● DIRECTIONS
#1 Reproduce everything in the market commentary from "The run of data" down to "can remain heavy.".
#2 Continue the market commentary on currencies, bonds and US data from the point where it stops.

It has been a rather subdued start to the week. As our chart shows, the VIX Index (the volatility measure for the S&P500) is at the bottom of its 2023 range. In terms of the specifics, equities shed a bit of ground with the US S&P500 (-0.2%) holding up better than the major European (EuroStoxx50 -0.4%) and Asian (Hang Seng -0.2%) indices. After rising late last week bond yields reversed course. The 10yr rates in Germany (-10bps), the UK (-7bps), and the US (-8bps) fell, though this only unwound some of the recent lift. At 4.39% the US 10yr yield is back where it was trading last Wednesday. Markets are continuing to factor in only a slight chance of another US Fed rate hike this cycle (~8% by January) and for a series of rate cuts to start from mid-2024. Elsewhere, oil remains on the backfoot with WTI crude down another 0.7% to ~US$75/brl (this is below its 1-year average). Resistance from several members to further production cuts to rebalance demand and supply has seen expectations of any changes at this weeks delayed OPEC+ meeting scaled back.

Across FX, the USD remains under pressure, although moves have been modest. EUR has nudged up towards ~$1.0960 (the upper end of the range occupied since mid-August). GBP is a little firmer (now ~$1.2628), while USD/JPY (now ~148.63) and USD/SGD (now ~1.3370) have slipped back. AUD and NZD have extended their respective rallies. Ahead of tomorrow’s RBNZ meeting where the central bank is expected to keep rates on hold, but stress cuts are a long way off, the NZD has risen above ~$0.61 for the first time in over 3-months. The AUD has poked its head over ~$0.66 for the first time since early-August.

Data wise, US new home sales declined more than anticipated, down 5.6% in October. While existing mortgage holders in the US don’t feel the pinch of Fed policy changes as Australian households do given they are fixed for 30-years, as we have pointed out new borrowers and people that refinance are facing substantially higher and prohibitive rates. Credit is the lifeblood of the US economy, and tighter conditions are working with the interest rate sensitive housing sector losing steam. The Dallas Fed Manufacturing Index also underwhelmed with new orders particularly weak and employment intentions softening.

The run of data is inline with our view that the US activity and Fed policy impulses which propelled the USD higher have passed pivotal inflection points (see Market Musings: USD losing its shine). A further deceleration in the PCE deflator (the US Fed’s preferred inflation gauge) (released Fri AEDT), and/or another month of the ISM manufacturing survey being in ‘contraction’ (released Sat AEDT) should reinforce assumptions the next move by the Fed will be a rate cut, albeit in H2 2024. When coupled any signs of improvement in the China PMIs (released Thurs) we think the USD can remain heavy.

● SUPPLIED DATA
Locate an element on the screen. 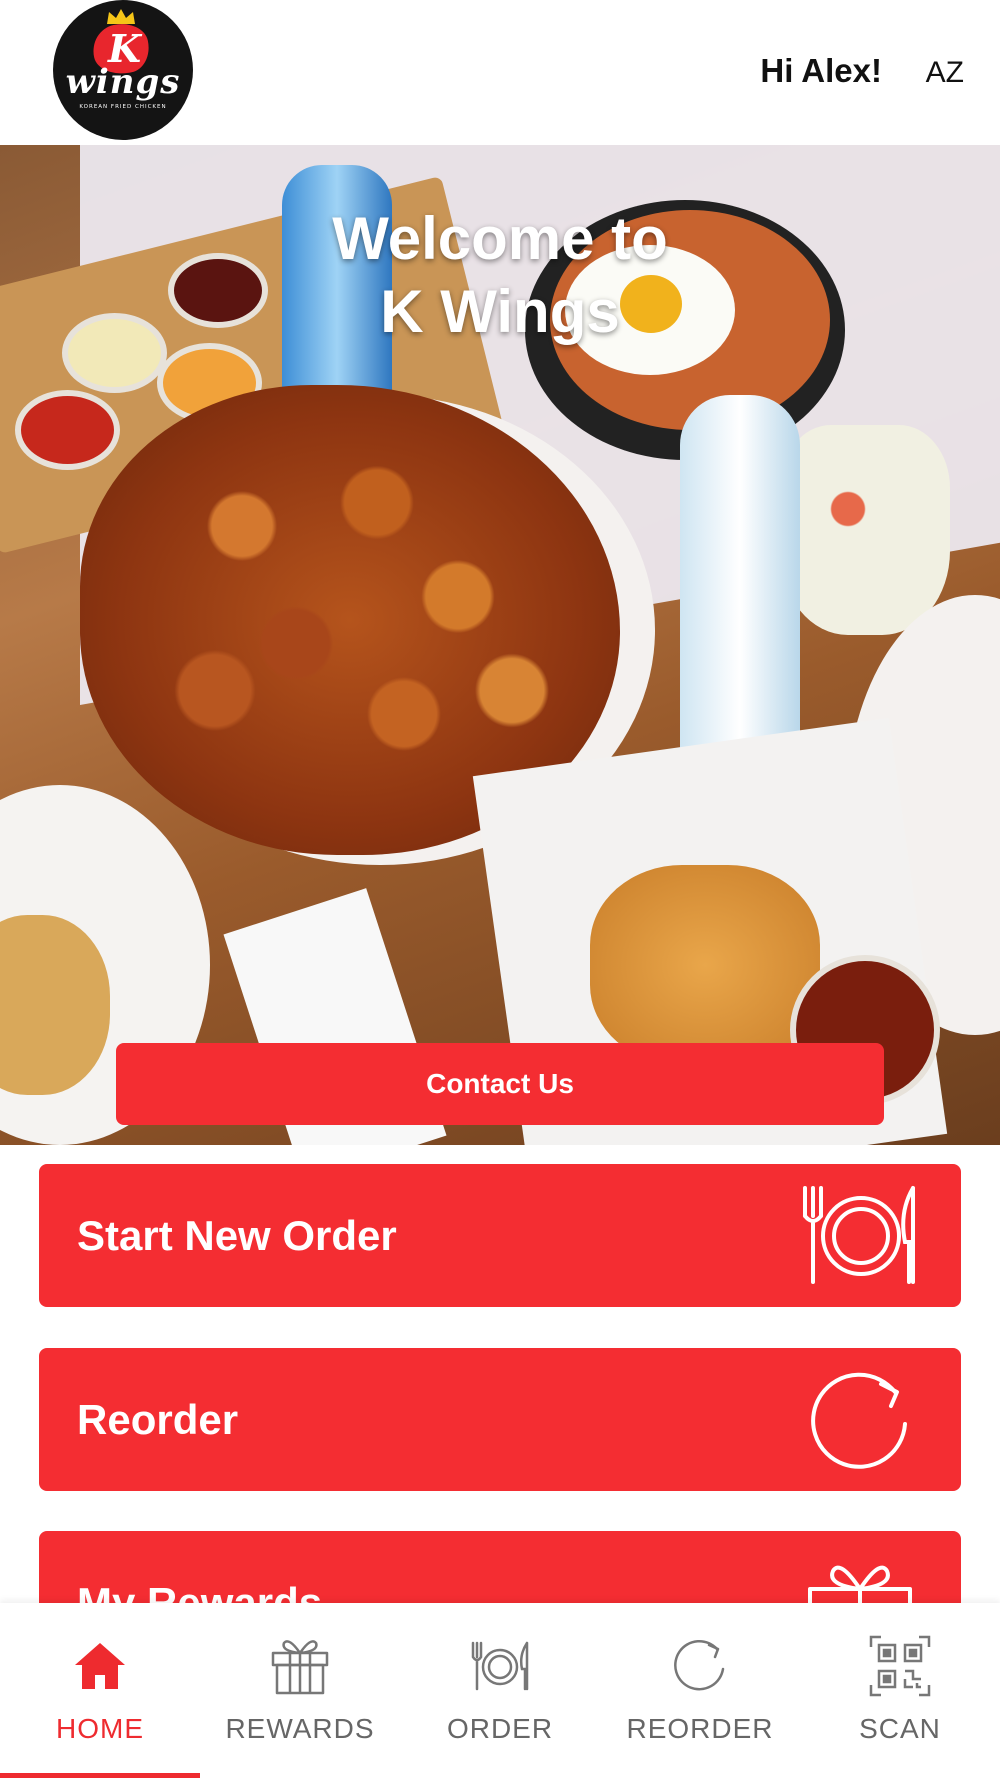 This screenshot has width=1000, height=1778. tab-order-label: ORDER is located at coordinates (500, 1728).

● RESPONSES TO THE TASKS
#1
The run of data is inline with our view that the US activity and Fed policy impulses which propelled the USD higher have passed pivotal inflection points (see Market Musings: USD losing its shine). A further deceleration in the PCE deflator (the US Fed’s preferred inflation gauge) (released Fri AEDT), and/or another month of the ISM manufacturing survey being in ‘contraction’ (released Sat AEDT) should reinforce assumptions the next move by the Fed will be a rate cut, albeit in H2 2024. When coupled any signs of improvement in the China PMIs (released Thurs) we think the USD can remain heavy.

#2
AUD corner

The AUD has continued its march higher. The softer USD on the back of some subpar US data and lower bond yields have helped the AUD edge above ~$0.66 for the first time since early-August. The AUD also ticked up against the EUR (+0.2% to ~0.6030), CAD (+0.3% to ~0.90) and CNH (+0.5% to ~4.73, the upper end of its ~4-month range). By contrast, AUD/JPY eased slightly, however at ~98.17 the pair remains near its cyclical highs. We see more medium-term downside than upside potential from current levels in AUD/JPY. Statistically, since 1995 AUD/JPY has only traded above where it is ~4% of the time. Ahead of tomorrows RBNZ meeting AUD/NZD is tracking near its 100-day moving average (~1.0818).

The AUD’s rebound over recent weeks has been inline with our thoughts that ‘too much bad news’ had been factored in and that it was tracking too low compared to its fundamentals (see Market Musings: AUD: Always darkest before the dawn and Market Wire: RBA: it ain’t over till it’s over). Our longstanding forecasts have been for the AUD to reach ~$0.66 by year end, before pushing on to ~$0.68 in Q1, and ~$0.70 in a years time as the USD weakens, China’s economy reaccelerates, and given our assessment that relative yield spreads should turn in favour of a stronger currency.

However, markets don’t move in straight lines. Following its rapid ascent we believe the AUD could face some near-term domestic data hurdles that may counteract the weaker USD (see above). Today, retail sales for October are released (11:30am AEDT) and RBA Governor Bullock appears on a panel (from 12:15pm AEDT), while tomorrow the monthly CPI indicator is due. As we have flagged over the past few days, some technicalities may see the data underwhelm consensus forecasts. If realised, we think this may see markets trim their RBA rate rise bets, taking some of the heat out of the AUD, particularly on the crosses.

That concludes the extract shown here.